Он ко мне обращался на «ты», сразу дав понять, что никакого уважения как к боевому офицеру не испытывает.

— Виноват, товарищ майор!

— Что ты конкретно натворил? За что тебя выкинули?

— Алкогольное отравление в роте со смертельным исходом… Но я не был виноват…

Опустив голову, я замолчал. Что я мог ему еще сказать?.. Все было правильно, меня действительно откомандировали из дивизии, с которой самым тесным образом были связаны без малого два года моей фронтовой и офицерской жизни, меня откомандировали из дивизии, где до позавчерашнего дня из семисот, примерно, офицеров я был или считался одним из лучших (недаром же армейская газета писала обо мне, всего лишь младшем офицере — «краса и гордость соединения»), и фамилия моя была увековечена в истории: она дважды упоминалась в журнале боевых действий дивизии.

С улицы доносились голоса, смех, подбадривающие веселые подначки. Лейтенант продолжал наяривать на балалайке и выкрикивать слова озорной частушки:

Я на узенькой скамеечке
Дала один разок!
Я дала бы два разка,
Да скамеечка узка!

Меня как током ударило и болью отозвалось в душе: частушку эту я слышал от Лисенкова. Вспомнился его хрипловатый голос и в мыслях промелькнуло ее продолжение «…и ему отдалась до последнего…».

Майор, морщась, поднимается из-за стола, подходит к окну и, перегнувшись через подоконник, командует:

— Отставить!.. Сейчас же прекратить! Ты, Тамбовцев, долго будешь позорить советское офицерство?.. Прекратить немедленно!!! Немцев бы постыдился! У меня здесь нет гауптвахты, но я найду, куда тебя упрятать!

Балалайка умолкает, майор поворачивается ко мне и говорит:

— Помнишь, песню пели: «…и на вражьей земле мы врага разгромим малой кровью, могучим ударом…», а этот — хулиганские матерщинные частушки… — затем приказывает: — Иди и отбери у него балалайку!

Я спускаюсь вниз, Тамбовцев сидит на ступеньках крыльца. Полный решимости, я протягиваю руку, чтобы взять балалайку, но он неожиданно сам, грустно улыбаясь, послушно отдает ее.

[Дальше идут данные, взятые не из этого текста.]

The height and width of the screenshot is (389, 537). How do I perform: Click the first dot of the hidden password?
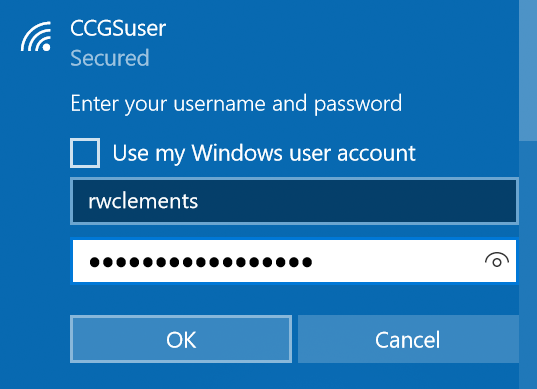pos(94,262)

Вернувшись с балалайкой к майору, получаю унизительное для себя поручение:

— И выкинь этого фашиста отсюда!

Я сразу понял, что это относится к картине, но почему это не могли сделать раньше, так и не уяснил для себя.

…Зачем я все это затем?.. Картина оказалась на удивление невероятно тяжелой. Тонкий витой шнур, на котором она держалась, был в несколько оборотов намотан на крюк. Я весь вспотел, пытаясь ее снять, пока не сообразил перерезать шнур перочинным ножом. Картину вечность, наверно, не вытирали и, как только она оказалась у меня в руках и наклонилась, сверху полетели хлопья пыли. Майор отошел к открытому окну и оттуда молча наблюдал за моими действиями, даже не сделав попытки помочь.

Картина в толстой золоченой раме, шириной более метра и высотой около двух, весила не менее трех пудов, и держать ее на весу было крайне неудобно, но это было еще ничего. С горем пополам я снял ее со стены и с трудом доволок до проема винтовой лестницы. Теперь ее предстояло по узеньким ступенькам спустить на первый этаж в одну из комнат-кладовок, забитую мебелью, свернутыми коврами, люстрами и зеркалами, которые, по-видимому, стащили сюда из всех комнат особняка.